I don’t necessarily see the role in that way. I think that the primary role of representative is to provide data subjects, and supervisory authorities in the EU, with a source of contact for the non EU based controller or processor in the business.

And so if you think about it, I would look at it the other way around. Ultimately, at the moment, if a data subject who is based in the EU wants to exercise their GDPR rights, the GDPR states that they should not have to go outside of the EU to exercise a right that ultimately they’re entitled to do so locally. And that’s why the representative is required to be there.
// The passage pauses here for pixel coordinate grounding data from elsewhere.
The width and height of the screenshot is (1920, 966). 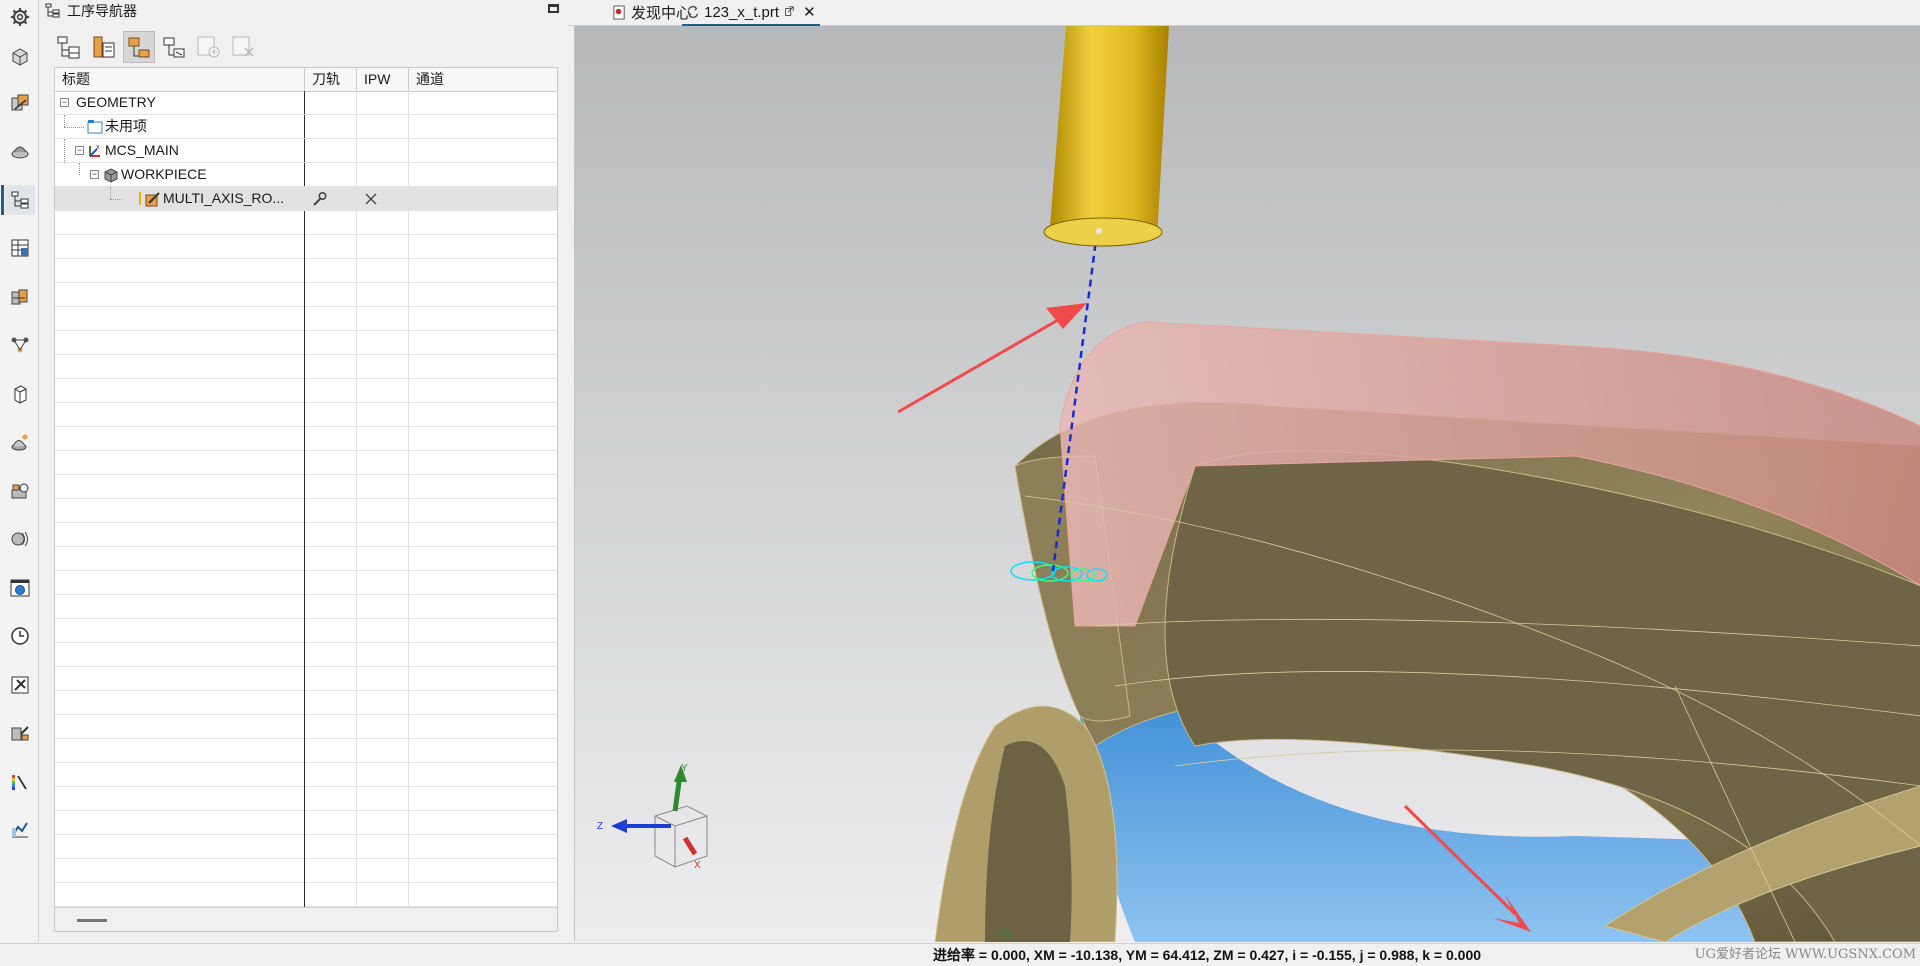 I want to click on maximize-icon, so click(x=554, y=8).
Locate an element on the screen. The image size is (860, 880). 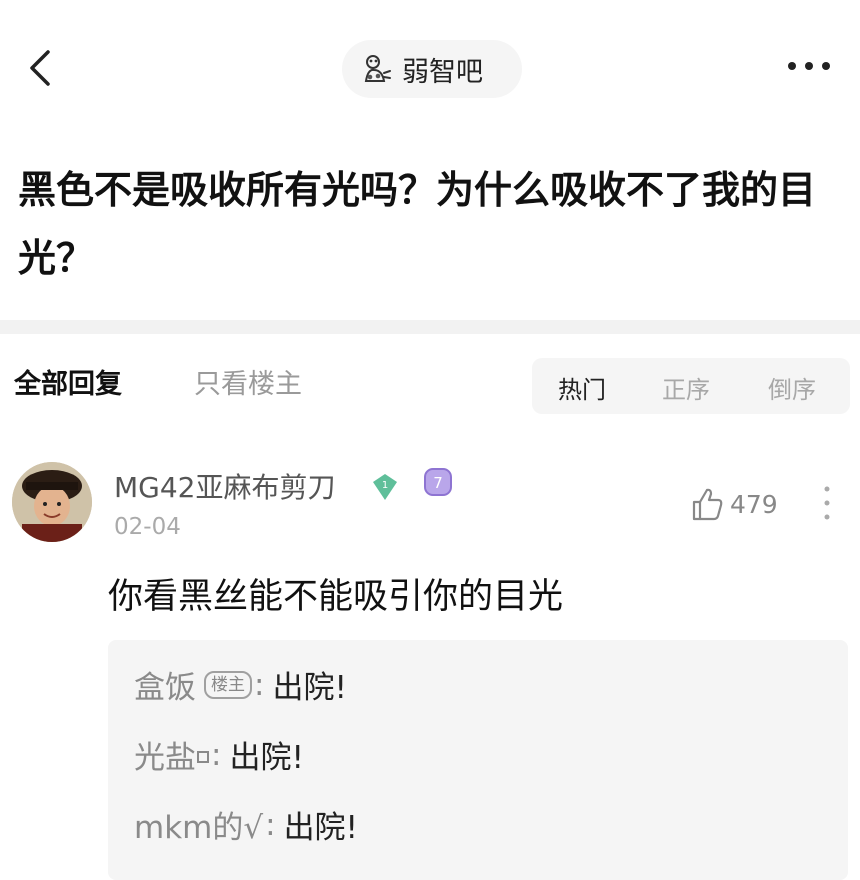
level-badge-number: 1 is located at coordinates (385, 486).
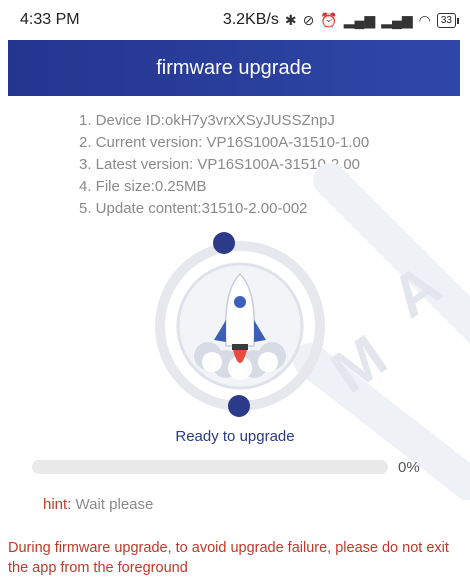 This screenshot has width=470, height=583. Describe the element at coordinates (220, 164) in the screenshot. I see `latest-version: 3. Latest version: VP16S100A-31510-2.00` at that location.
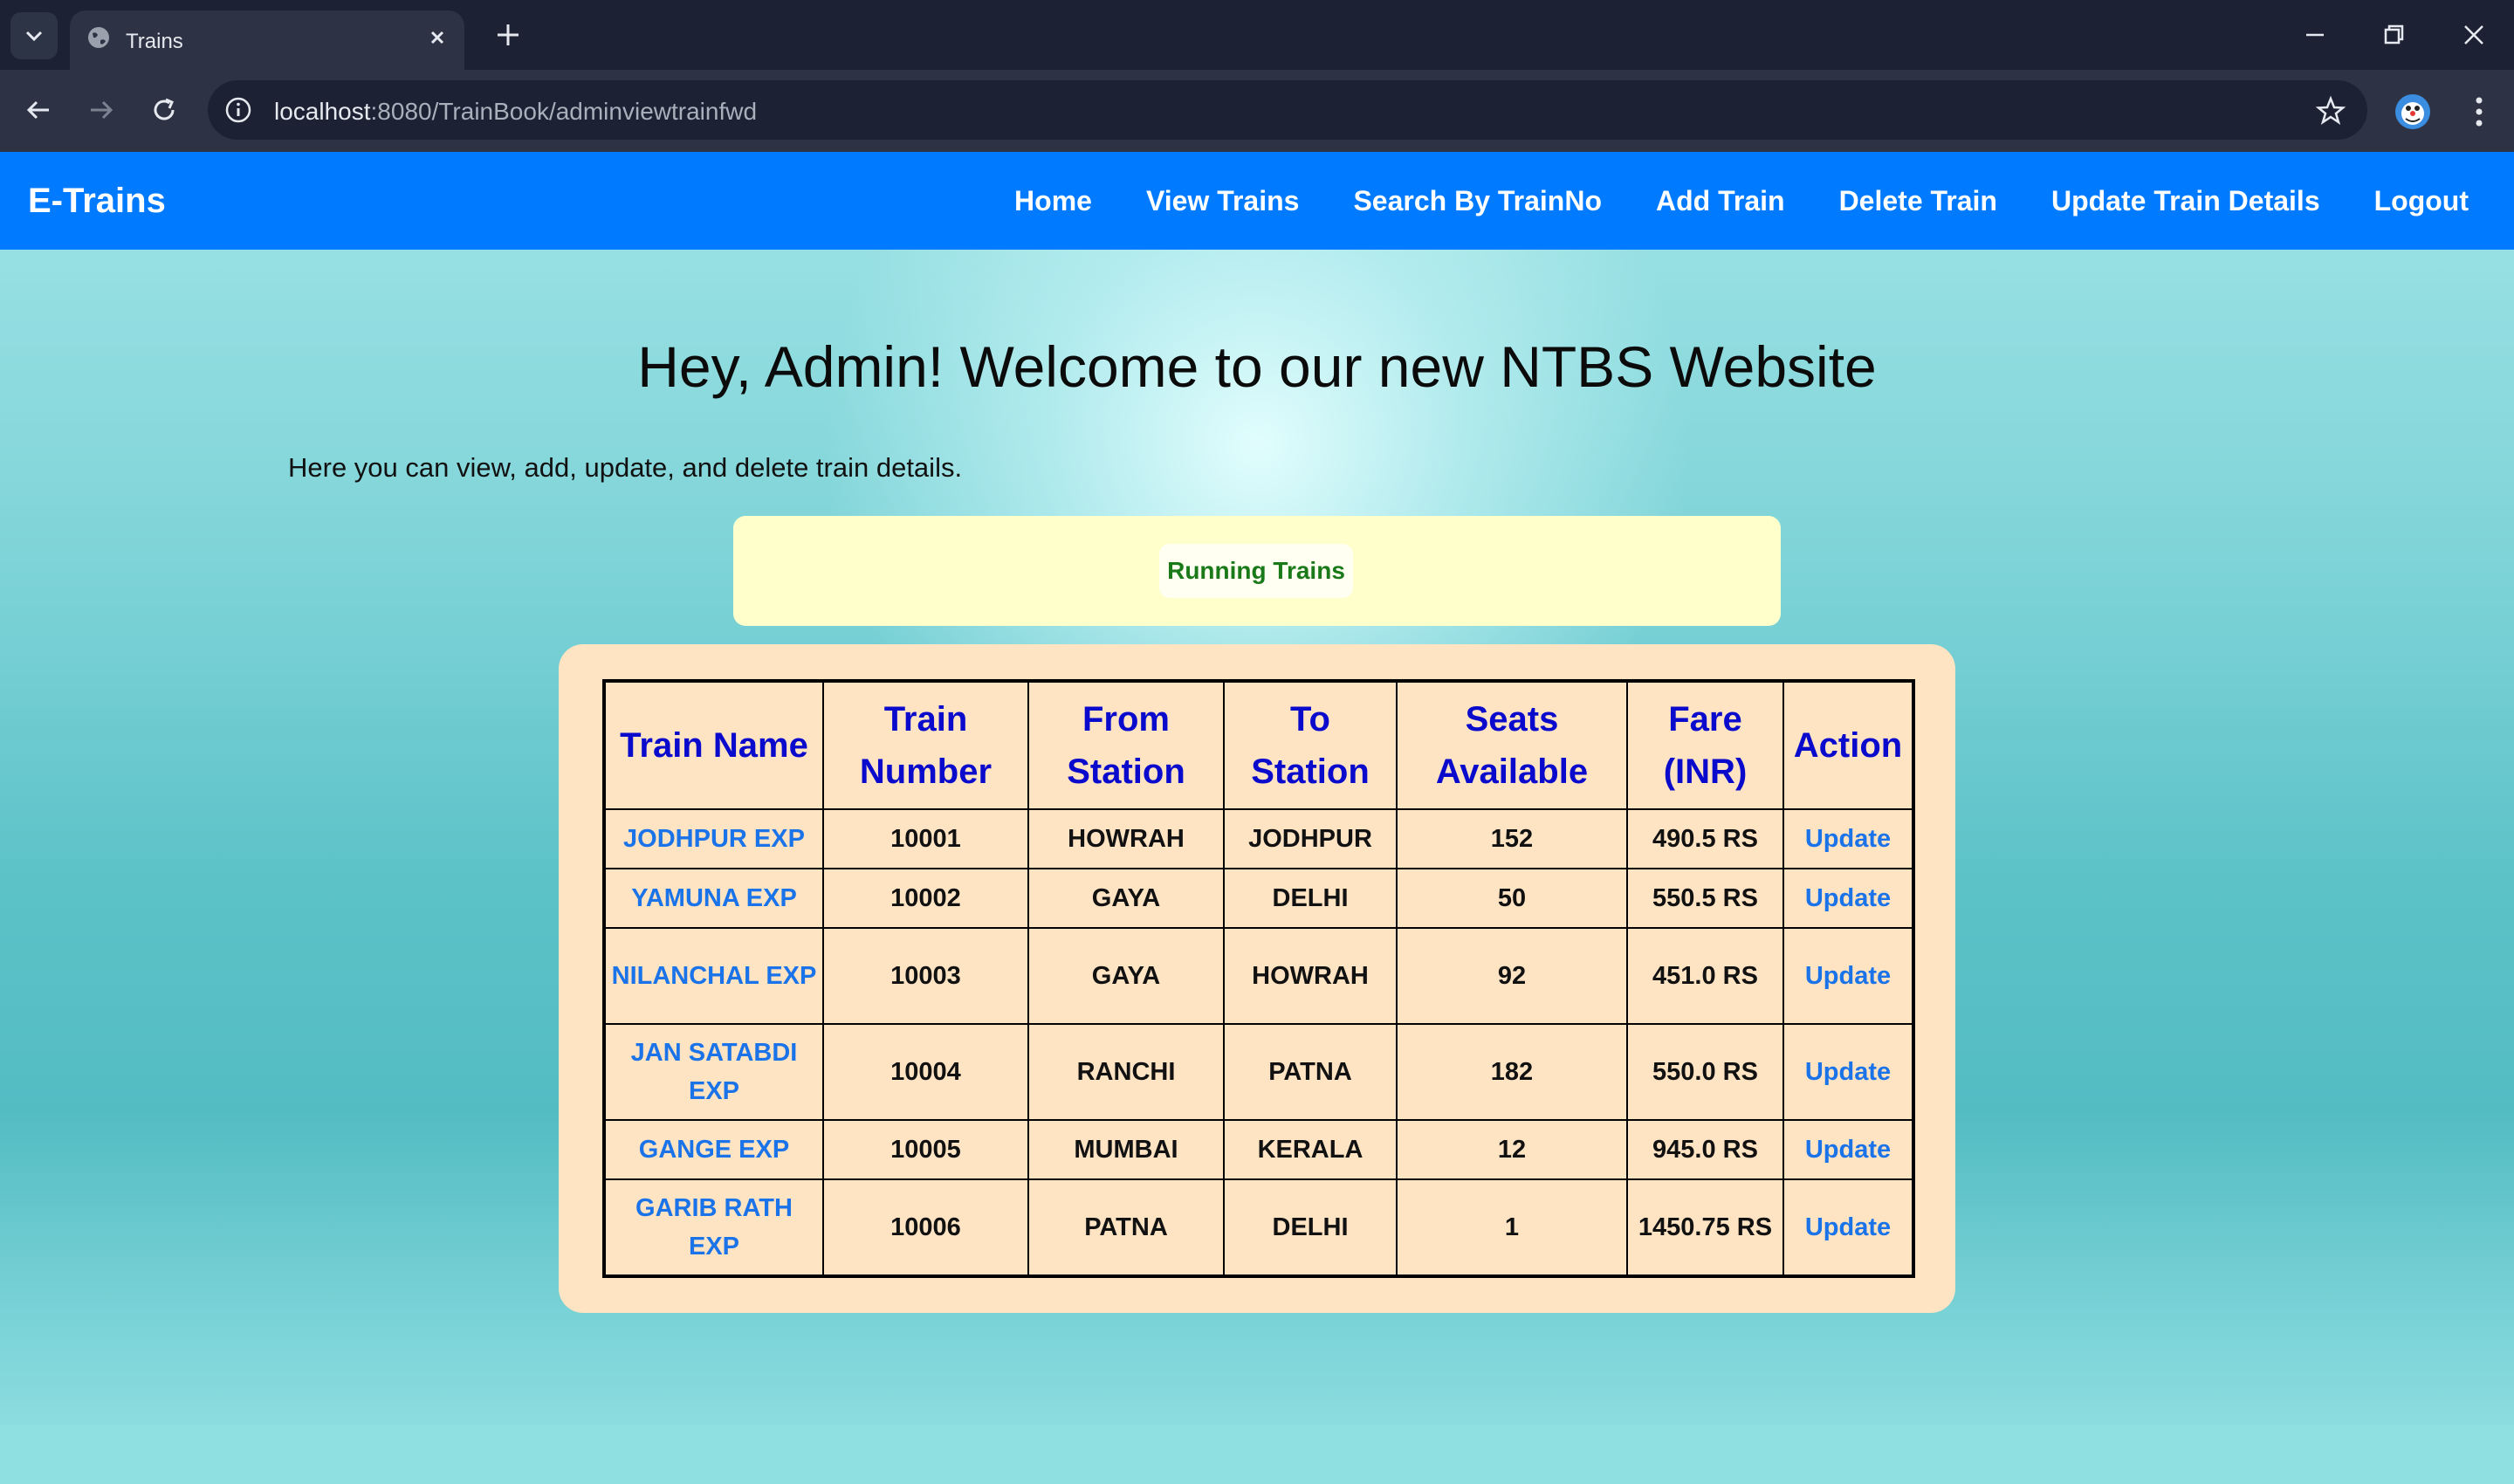  What do you see at coordinates (1257, 35) in the screenshot?
I see `browser-tabstrip: Trains` at bounding box center [1257, 35].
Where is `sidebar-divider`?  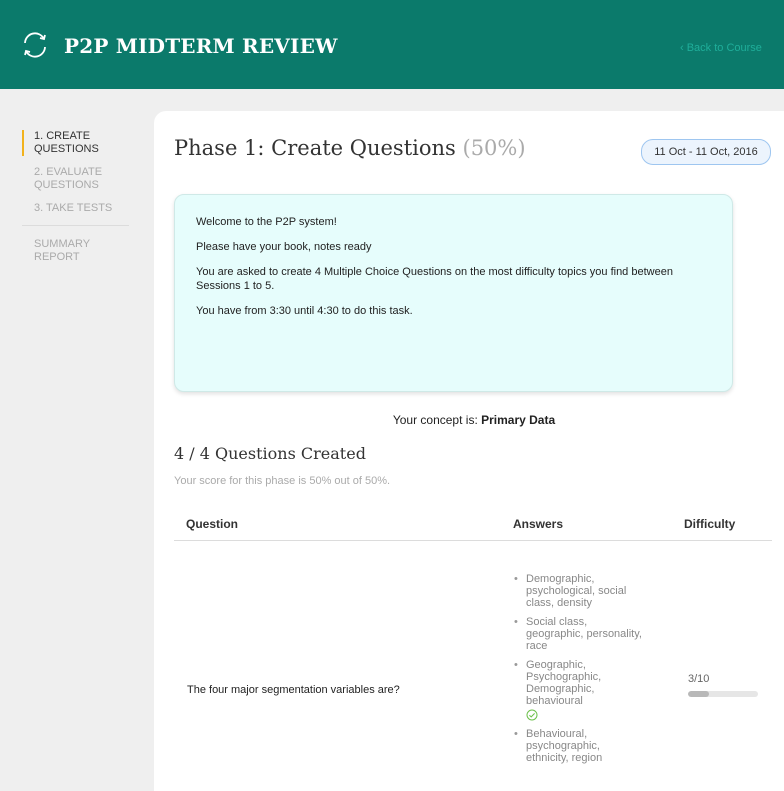 sidebar-divider is located at coordinates (76, 226).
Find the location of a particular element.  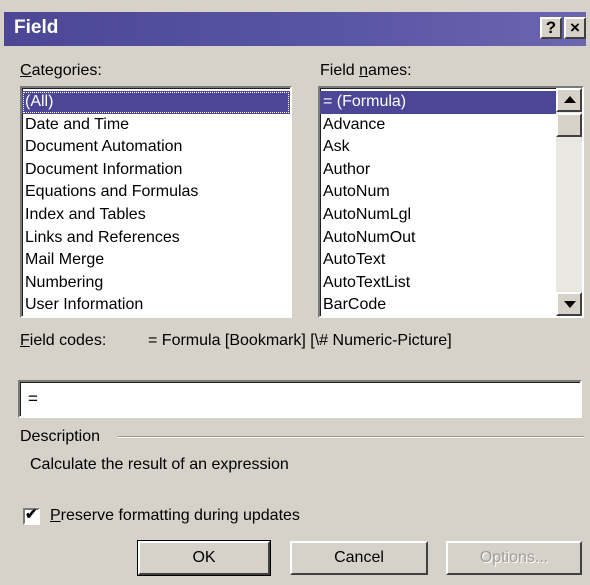

field-name-item: BarCode is located at coordinates (438, 305).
Ultimately, an appointed representative will be one of the ways in which a controller or processer would ensure that it is not exposing itself to fines or to sanctions by the supervisory authority because the requirement to appoint a representative is one of the obligations that a controller is obliged to comply with the GDPR.

There is a reference in the GDPR to the representative being amenable to sanction or to being capable of being enforced against on behalf of the non EU based business and the representative will then ordinarily, in its appointment agreement with the business that is located outside the EU, presumably have arrangements in place to ensure that if it’s found liable for anything that will ultimately be indemnified by the business that’s appointing it. I guess the main purpose of it is to give EU data subjects and data supervisory authorities an ability to communicate and be able to follow up with a local and accountable representative.